Survival of Retinal Ganglion Cells After Damage to the Occipital Lobe in Humans is Activity-Dependent
This dataset accompanies the following published paper:
Damage to the optic radiations or primary visual cortex leads to blindness in all or part of the contralesional visual field. Such damage disconnects the retina from its downstream targets and, over time, leads to trans-synaptic retrograde degeneration of retinal ganglion cells. To date, visual ability is the only predictor of retinal ganglion cell degeneration that has been investigated after geniculostriate damage. Given prior findings that some patients have preserved visual cortex activity for stimuli presented in their blind field, we tested whether that activity explains variability in retinal ganglion cell degeneration over and above visual ability. We prospectively studied 15 patients (4 females, mean age = 63.7 years) with homonymous visual field defects secondary to stroke, 10 of whom were tested within the first 2 months after stroke. Each patient completed automated Humphrey visual field testing, retinotopic mapping with functional magnetic resonance imaging, and spectral-domain optical coherence tomography of the macula.
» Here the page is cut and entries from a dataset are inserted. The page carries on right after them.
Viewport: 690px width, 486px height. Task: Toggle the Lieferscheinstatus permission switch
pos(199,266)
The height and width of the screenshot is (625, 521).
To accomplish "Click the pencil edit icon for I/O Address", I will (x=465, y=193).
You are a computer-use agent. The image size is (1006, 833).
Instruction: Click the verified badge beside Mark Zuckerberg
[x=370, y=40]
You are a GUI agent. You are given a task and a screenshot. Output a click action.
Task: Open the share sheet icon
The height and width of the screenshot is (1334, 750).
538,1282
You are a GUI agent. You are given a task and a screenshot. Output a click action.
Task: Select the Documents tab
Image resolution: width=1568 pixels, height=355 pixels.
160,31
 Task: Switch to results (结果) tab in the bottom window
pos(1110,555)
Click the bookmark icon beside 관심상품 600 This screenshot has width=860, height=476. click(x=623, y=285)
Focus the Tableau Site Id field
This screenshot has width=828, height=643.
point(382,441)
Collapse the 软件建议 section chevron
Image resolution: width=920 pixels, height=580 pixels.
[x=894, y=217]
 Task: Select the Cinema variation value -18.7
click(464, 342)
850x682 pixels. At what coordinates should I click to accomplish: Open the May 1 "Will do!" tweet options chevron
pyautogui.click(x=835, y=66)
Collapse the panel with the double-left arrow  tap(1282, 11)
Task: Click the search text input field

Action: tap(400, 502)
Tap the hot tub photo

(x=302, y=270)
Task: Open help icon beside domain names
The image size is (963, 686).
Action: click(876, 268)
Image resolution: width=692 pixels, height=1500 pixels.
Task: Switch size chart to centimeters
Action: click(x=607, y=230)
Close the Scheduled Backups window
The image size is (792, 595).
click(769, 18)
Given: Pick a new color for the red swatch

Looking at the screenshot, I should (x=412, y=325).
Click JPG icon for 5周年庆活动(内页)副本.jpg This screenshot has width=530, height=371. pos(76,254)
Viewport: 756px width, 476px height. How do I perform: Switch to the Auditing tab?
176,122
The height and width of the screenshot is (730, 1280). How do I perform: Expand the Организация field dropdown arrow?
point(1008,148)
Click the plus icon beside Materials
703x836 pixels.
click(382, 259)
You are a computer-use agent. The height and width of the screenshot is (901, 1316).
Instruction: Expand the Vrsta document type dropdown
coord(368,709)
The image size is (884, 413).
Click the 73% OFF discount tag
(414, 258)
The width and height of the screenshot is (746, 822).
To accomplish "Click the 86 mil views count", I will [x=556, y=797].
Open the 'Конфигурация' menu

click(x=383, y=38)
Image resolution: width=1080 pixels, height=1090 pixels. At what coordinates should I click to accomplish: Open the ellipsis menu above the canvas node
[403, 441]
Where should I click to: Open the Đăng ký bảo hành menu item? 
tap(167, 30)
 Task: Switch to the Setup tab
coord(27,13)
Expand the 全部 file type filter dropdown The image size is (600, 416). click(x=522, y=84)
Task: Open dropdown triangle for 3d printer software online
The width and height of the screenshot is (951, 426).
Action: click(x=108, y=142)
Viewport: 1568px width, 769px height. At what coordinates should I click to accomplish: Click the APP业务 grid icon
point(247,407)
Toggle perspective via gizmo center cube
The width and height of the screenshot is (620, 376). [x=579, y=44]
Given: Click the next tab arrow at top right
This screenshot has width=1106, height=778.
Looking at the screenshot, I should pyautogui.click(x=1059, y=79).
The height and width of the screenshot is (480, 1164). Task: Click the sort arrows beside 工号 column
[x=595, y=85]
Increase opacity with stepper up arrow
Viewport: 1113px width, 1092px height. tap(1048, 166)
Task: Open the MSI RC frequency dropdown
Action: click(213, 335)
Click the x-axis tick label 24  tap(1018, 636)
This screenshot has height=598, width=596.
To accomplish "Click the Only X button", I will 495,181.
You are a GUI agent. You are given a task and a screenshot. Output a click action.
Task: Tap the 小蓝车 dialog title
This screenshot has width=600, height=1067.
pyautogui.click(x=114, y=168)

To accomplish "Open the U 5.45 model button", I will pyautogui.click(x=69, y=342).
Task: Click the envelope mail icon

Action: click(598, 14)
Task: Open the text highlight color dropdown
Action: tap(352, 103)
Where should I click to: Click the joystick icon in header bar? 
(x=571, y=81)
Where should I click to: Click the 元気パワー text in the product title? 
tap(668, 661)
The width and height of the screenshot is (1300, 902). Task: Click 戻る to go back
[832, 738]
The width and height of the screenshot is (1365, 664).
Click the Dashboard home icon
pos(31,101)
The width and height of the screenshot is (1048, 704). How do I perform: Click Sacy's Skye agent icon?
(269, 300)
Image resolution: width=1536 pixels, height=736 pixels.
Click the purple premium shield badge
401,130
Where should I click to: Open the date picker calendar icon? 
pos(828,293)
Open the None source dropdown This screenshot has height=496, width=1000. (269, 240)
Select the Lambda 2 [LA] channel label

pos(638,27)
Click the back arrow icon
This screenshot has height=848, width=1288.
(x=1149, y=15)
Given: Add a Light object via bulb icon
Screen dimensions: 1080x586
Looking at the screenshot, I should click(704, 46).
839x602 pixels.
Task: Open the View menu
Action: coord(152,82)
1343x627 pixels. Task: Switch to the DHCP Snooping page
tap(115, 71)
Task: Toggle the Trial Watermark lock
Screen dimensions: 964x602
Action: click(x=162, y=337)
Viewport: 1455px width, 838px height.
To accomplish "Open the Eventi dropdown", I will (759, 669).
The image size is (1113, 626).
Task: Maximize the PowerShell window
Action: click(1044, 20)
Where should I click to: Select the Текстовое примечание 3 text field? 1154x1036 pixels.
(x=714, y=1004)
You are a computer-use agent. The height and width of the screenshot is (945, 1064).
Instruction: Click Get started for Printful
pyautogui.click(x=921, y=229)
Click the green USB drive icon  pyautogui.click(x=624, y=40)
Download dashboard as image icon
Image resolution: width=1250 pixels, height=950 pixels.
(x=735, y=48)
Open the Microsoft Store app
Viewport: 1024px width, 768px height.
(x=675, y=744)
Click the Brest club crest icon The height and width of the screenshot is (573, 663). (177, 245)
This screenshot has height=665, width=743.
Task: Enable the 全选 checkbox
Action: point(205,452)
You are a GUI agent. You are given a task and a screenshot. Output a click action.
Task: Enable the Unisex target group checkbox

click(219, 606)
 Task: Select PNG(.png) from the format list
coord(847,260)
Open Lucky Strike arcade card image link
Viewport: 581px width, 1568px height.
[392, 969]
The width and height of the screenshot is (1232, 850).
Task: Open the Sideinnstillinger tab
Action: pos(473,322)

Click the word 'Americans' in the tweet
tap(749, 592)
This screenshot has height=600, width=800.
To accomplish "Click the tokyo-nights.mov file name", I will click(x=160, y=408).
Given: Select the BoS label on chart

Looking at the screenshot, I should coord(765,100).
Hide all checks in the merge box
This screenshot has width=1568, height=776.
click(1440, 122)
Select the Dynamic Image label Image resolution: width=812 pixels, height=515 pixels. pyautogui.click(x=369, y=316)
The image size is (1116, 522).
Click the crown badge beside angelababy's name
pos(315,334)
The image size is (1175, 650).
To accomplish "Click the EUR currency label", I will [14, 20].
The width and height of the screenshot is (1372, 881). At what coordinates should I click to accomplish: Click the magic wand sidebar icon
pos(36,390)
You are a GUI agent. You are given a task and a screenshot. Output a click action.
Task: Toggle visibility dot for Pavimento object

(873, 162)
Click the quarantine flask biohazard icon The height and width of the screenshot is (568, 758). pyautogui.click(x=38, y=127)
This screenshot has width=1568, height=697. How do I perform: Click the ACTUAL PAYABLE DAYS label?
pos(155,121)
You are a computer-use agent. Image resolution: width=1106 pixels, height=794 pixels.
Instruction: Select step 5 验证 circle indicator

There was a positive relation between ganglion cell complex thickness in the blind field and early visual cortex activity for stimuli presented in the blind field. Furthermore, residual visual cortex activity for stimuli presented in the blind field soon after the stroke predicted the degree of retinal ganglion cell complex thinning 6 months later. These findings indicate that retinal ganglion cell survival after ischemic damage to the geniculostriate pathway is activity-dependent.